▶ _What this task involves_
Exact wording is needed for every line from the one holding "Given: Open the Месяц month dropdown" to the end of the records below; write those lines out and omit the pictures.

Start of Supplied material

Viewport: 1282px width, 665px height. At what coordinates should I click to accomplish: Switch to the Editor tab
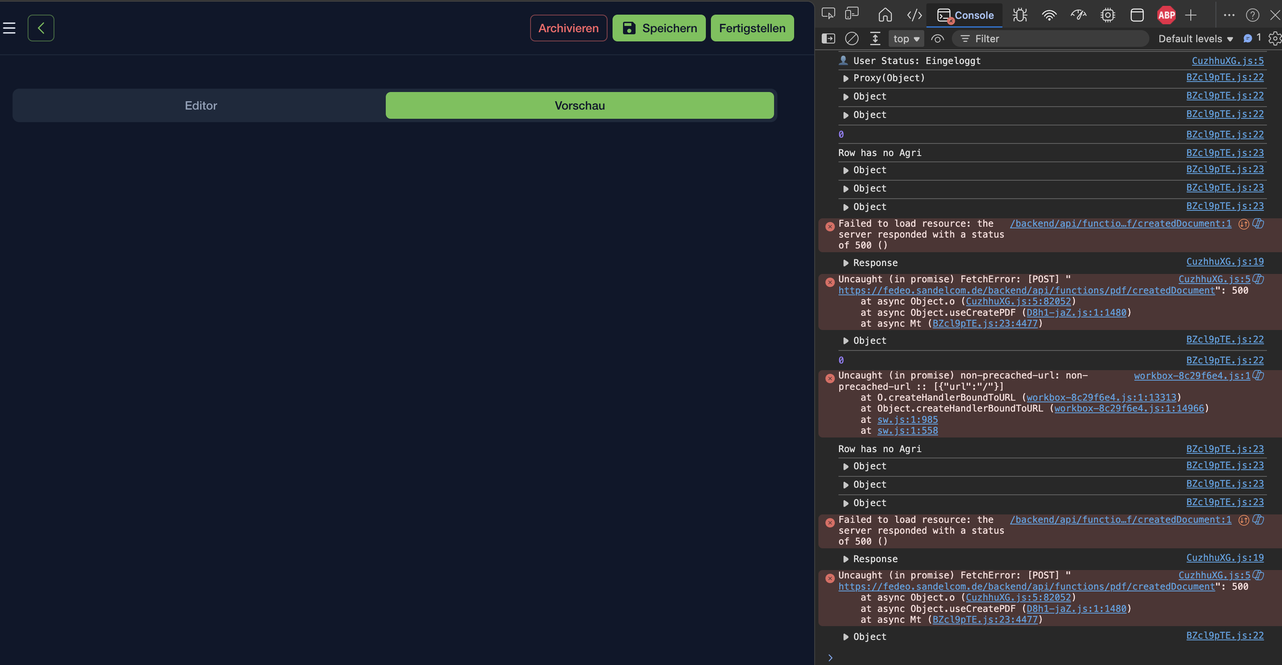pyautogui.click(x=201, y=105)
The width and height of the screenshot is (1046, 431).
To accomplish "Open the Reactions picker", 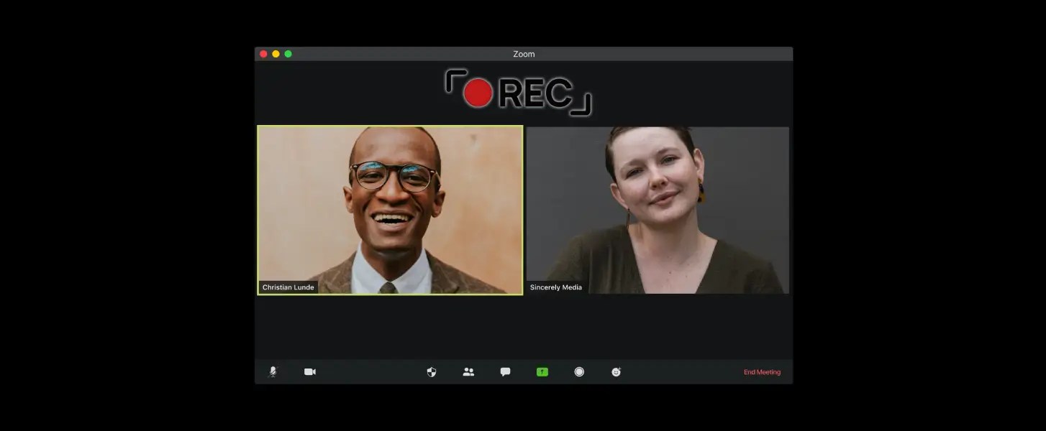I will point(617,371).
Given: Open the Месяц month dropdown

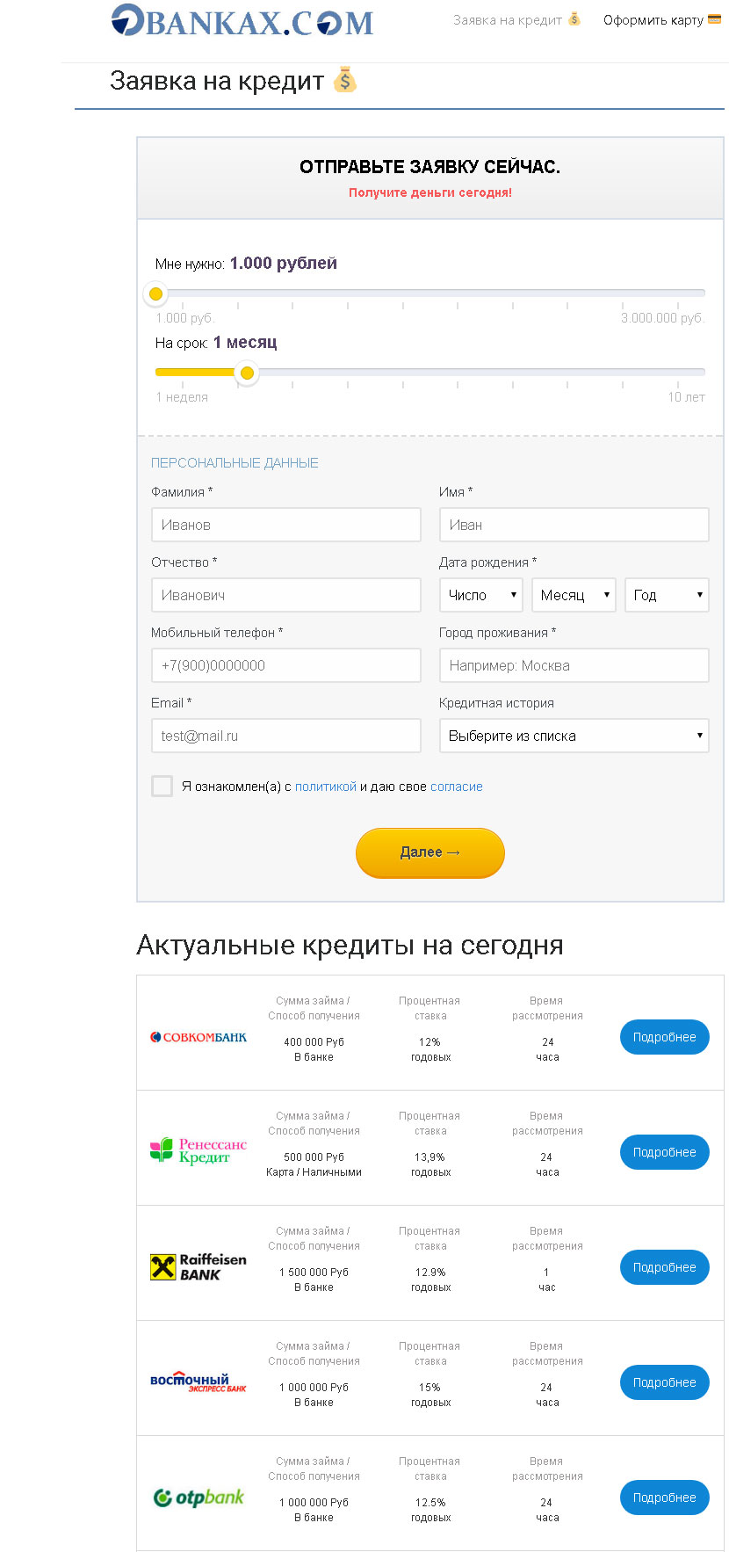Looking at the screenshot, I should (574, 595).
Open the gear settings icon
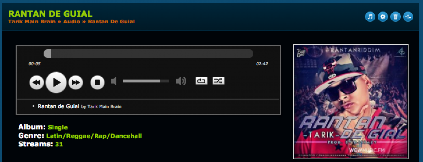Image resolution: width=423 pixels, height=162 pixels. [x=383, y=17]
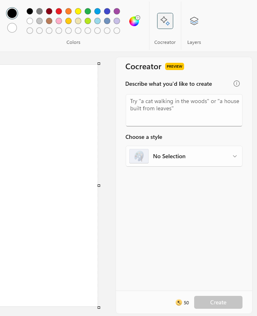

End of Supplied material

▶ _Output for this exercise_
Given: Open the Месяц month dropdown

Looking at the screenshot, I should (574, 595).
Open the gear settings icon
Image resolution: width=423 pixels, height=162 pixels. [x=383, y=17]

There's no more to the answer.